Originally just a simple program to augment pen and paper space battles (primarily Starfire), it has since evolved to something more, with the game being playable with the addition of AI, and many other features.

Aurora allows the player to create a procedurally generated galaxy, consisting of detailed, accurately scaled star systems connected to each other via warp points. A player starts off as a space faring nation, discovering the secrets of Trans-Newtonian technology and uses it to expand and create an interstellar empire. Aurora is a sandbox game, with no goals, but nearly every setting can be edited in a designer mode for creating custom scenarios. The game is played in increments, where time is advanced from between 5 seconds to 30 days as chosen by the player. So it is a mix between real-time and turn based gameplay.
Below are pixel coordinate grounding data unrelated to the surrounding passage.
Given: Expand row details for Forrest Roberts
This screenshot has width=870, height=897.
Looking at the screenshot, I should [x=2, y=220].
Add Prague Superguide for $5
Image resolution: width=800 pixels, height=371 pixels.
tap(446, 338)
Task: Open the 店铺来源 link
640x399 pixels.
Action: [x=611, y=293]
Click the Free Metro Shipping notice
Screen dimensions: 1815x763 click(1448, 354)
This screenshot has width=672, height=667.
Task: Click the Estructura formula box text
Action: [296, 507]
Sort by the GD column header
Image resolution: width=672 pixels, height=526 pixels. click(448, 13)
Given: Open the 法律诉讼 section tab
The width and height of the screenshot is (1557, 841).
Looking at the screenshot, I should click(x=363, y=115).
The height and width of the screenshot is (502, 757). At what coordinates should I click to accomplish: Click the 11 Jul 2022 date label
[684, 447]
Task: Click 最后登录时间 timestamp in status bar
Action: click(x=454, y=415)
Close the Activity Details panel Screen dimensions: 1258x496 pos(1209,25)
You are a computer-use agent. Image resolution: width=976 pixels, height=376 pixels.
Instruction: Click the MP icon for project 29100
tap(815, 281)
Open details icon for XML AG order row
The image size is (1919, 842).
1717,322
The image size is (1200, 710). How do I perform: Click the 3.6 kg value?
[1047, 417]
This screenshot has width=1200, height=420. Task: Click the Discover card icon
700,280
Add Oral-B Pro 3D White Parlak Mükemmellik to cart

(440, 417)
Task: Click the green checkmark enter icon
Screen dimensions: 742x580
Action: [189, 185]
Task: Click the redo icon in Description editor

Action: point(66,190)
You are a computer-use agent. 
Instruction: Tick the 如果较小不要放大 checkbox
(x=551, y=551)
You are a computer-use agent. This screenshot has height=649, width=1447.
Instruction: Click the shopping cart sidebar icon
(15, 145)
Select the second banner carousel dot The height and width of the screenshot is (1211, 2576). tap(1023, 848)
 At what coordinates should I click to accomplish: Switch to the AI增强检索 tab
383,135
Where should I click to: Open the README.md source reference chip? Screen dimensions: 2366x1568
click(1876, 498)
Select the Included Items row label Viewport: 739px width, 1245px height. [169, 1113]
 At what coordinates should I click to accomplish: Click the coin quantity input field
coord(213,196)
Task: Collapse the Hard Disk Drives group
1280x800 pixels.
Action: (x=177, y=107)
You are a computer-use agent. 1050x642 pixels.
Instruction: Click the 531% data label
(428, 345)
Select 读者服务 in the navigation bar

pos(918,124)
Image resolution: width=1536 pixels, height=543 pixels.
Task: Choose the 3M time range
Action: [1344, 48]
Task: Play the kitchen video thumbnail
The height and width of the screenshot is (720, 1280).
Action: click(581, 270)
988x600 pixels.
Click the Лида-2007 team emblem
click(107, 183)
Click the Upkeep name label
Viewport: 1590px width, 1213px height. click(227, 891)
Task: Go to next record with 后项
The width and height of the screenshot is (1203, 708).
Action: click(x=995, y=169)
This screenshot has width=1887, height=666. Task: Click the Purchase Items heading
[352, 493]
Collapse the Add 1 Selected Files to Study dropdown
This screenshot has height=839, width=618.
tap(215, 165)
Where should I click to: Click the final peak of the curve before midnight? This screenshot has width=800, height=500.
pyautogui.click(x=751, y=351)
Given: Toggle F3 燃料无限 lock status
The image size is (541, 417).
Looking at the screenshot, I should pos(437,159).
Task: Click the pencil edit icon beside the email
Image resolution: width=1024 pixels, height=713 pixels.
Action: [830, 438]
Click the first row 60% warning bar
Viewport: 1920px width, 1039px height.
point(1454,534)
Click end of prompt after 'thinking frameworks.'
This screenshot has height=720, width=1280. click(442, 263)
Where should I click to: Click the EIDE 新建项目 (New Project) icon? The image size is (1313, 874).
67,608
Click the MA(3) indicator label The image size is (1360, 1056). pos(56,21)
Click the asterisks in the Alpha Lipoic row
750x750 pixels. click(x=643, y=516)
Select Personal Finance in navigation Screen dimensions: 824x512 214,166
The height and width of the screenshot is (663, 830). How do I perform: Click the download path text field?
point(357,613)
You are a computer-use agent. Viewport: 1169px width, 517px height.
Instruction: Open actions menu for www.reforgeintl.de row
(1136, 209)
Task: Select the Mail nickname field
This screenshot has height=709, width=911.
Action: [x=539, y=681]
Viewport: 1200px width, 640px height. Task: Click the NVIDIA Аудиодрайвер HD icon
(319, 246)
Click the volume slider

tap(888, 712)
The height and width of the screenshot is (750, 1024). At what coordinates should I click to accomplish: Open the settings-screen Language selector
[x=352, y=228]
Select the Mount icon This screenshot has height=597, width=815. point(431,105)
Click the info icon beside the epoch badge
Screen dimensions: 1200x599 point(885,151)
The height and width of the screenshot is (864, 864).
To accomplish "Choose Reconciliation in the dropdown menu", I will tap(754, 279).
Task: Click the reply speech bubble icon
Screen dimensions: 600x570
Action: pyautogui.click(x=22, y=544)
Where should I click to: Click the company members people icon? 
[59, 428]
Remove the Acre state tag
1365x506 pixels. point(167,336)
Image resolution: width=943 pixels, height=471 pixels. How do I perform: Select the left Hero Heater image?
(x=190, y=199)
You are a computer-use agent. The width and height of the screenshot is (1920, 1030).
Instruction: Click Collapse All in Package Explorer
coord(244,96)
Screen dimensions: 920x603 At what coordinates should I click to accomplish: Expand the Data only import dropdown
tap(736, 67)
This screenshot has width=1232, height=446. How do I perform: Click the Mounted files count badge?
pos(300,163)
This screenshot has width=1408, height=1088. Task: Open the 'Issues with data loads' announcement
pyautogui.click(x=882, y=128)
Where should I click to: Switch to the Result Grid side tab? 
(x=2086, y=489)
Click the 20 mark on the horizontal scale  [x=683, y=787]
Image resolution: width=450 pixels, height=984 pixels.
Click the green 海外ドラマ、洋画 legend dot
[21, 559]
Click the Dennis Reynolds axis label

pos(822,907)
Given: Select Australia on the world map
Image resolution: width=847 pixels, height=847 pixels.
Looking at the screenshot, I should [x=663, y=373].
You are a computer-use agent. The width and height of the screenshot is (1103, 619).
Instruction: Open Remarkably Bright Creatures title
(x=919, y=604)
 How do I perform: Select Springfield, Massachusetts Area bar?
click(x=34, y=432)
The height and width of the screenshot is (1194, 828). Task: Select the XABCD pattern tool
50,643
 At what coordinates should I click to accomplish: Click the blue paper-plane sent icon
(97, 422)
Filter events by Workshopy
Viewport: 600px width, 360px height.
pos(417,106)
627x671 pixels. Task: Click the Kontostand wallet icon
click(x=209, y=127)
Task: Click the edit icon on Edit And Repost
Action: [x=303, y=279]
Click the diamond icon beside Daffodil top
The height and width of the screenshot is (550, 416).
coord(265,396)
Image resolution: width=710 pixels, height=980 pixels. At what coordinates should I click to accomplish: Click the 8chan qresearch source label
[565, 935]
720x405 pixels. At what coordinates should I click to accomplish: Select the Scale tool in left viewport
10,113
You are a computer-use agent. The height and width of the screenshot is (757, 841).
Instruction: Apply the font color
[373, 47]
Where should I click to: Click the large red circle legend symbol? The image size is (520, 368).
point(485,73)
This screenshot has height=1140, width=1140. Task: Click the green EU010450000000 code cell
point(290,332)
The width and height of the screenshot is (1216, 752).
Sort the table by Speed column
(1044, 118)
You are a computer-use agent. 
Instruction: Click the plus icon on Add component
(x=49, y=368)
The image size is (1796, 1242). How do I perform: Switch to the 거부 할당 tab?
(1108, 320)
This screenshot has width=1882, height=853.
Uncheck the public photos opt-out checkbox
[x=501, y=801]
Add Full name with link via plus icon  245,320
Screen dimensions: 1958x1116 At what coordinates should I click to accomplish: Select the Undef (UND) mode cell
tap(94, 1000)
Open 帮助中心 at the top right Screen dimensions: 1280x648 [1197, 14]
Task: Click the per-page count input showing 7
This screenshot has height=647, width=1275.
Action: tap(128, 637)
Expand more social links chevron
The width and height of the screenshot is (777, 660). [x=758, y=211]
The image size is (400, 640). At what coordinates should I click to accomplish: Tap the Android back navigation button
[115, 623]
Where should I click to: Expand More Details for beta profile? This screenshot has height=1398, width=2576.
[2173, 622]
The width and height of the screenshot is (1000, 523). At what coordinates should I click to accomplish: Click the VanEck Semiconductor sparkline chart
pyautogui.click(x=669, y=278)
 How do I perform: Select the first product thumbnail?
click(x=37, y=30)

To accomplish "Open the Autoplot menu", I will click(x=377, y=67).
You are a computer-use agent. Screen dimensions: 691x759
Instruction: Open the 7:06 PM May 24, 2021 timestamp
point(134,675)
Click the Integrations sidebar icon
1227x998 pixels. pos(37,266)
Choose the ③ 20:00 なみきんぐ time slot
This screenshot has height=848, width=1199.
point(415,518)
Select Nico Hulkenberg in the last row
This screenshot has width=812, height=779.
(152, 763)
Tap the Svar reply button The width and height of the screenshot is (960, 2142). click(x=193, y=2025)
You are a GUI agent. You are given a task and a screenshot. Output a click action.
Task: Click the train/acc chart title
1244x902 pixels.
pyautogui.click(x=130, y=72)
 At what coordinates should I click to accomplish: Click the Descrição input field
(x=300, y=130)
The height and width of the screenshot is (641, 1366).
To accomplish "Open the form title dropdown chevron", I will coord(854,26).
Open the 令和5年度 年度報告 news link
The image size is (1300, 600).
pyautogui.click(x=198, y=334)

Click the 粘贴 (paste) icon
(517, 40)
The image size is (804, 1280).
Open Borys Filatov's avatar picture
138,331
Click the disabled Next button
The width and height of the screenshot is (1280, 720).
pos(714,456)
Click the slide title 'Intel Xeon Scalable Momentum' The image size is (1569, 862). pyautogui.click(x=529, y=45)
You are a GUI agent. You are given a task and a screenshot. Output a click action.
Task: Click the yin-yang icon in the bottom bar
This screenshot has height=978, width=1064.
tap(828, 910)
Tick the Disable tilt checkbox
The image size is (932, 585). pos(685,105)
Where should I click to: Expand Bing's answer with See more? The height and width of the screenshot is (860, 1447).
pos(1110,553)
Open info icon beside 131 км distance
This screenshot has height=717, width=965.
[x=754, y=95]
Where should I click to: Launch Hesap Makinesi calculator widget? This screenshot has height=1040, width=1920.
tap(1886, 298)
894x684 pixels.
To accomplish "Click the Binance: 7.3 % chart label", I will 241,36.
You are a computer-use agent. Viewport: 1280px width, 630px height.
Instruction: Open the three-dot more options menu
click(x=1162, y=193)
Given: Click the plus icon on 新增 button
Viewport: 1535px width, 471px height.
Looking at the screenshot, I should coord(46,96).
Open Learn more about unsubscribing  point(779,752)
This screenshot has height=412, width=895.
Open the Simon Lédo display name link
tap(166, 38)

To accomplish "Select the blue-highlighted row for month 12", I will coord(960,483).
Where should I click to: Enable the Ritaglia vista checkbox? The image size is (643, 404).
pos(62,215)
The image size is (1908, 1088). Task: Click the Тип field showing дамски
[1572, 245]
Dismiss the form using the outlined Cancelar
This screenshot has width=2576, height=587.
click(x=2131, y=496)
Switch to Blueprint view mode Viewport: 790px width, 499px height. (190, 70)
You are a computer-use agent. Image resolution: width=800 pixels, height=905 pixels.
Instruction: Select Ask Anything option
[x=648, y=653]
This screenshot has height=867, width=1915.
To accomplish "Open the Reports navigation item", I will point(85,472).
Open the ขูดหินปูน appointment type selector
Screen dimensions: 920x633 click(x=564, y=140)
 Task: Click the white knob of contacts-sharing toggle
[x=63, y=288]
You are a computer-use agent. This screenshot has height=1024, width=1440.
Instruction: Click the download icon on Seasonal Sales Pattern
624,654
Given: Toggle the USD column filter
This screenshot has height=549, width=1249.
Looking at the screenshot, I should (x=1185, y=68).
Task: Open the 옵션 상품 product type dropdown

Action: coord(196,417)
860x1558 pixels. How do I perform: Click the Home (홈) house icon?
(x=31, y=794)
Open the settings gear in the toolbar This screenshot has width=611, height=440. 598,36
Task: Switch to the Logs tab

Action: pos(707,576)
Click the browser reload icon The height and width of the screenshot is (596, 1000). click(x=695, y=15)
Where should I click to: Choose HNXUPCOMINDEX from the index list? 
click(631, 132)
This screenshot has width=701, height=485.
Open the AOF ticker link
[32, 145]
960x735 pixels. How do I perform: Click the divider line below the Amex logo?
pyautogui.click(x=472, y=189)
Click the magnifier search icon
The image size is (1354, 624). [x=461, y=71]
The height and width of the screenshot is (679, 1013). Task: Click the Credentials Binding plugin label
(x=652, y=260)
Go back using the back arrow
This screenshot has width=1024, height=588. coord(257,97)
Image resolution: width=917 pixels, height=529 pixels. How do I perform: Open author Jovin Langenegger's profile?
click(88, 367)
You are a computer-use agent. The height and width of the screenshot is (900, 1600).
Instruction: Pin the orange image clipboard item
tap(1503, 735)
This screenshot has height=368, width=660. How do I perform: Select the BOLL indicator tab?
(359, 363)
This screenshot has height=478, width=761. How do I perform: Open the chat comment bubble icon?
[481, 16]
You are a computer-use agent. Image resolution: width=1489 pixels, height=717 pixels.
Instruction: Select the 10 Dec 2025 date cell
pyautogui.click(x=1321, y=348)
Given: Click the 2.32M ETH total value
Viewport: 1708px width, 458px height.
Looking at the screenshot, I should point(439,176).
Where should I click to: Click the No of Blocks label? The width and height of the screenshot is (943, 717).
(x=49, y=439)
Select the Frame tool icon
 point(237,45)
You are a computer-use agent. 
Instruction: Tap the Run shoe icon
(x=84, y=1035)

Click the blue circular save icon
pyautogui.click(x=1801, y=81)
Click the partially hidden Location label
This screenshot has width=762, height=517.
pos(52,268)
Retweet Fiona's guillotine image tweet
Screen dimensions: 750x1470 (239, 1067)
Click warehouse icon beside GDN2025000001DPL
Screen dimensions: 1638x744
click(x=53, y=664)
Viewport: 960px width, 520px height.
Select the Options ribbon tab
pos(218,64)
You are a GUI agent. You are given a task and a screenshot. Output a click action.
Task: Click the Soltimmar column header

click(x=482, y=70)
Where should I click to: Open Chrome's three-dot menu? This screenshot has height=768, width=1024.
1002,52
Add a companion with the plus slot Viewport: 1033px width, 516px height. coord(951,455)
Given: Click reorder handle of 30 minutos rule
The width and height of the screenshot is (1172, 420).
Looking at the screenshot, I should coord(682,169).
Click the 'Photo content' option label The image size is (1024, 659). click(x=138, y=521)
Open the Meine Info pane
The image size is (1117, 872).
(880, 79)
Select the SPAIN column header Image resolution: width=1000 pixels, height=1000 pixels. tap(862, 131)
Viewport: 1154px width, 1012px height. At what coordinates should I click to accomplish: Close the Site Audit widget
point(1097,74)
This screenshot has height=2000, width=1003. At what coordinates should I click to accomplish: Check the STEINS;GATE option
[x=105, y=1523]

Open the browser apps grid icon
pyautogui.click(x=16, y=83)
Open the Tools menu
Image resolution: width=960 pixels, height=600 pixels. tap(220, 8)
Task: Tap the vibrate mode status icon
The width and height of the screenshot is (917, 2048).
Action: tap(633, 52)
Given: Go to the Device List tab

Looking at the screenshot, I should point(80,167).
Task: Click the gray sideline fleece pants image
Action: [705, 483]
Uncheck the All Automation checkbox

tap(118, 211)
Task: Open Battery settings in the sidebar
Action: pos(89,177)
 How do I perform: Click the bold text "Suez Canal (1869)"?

The game takes great attention to detail, with vast star systems many billions of kilometers wide across along with orbiting planets, moons, asteroids and secondary stars. The game also has a complex combat system, with minor stats such as radar resolution, missile tracking speed, turret rotation speed and custom, programmable missiles all playing vital roles in battle. The game also comes with a fully functioning private economy with private freighters and colony ships carrying goods and colonists between your planets.

This game is complex. Very complex. Even more complex than Dwarf Fortress complex.

Here is the link to the fan-made Wiki and Forums.

The creator of this game is also currently working on a sequel, called Newtonian Aurora which is to faithfully follow Newtonian physics and laws of inertia.


This game contains examples of:

  • 2-D Space: The entire game is 2D, and is played through a 2D display map.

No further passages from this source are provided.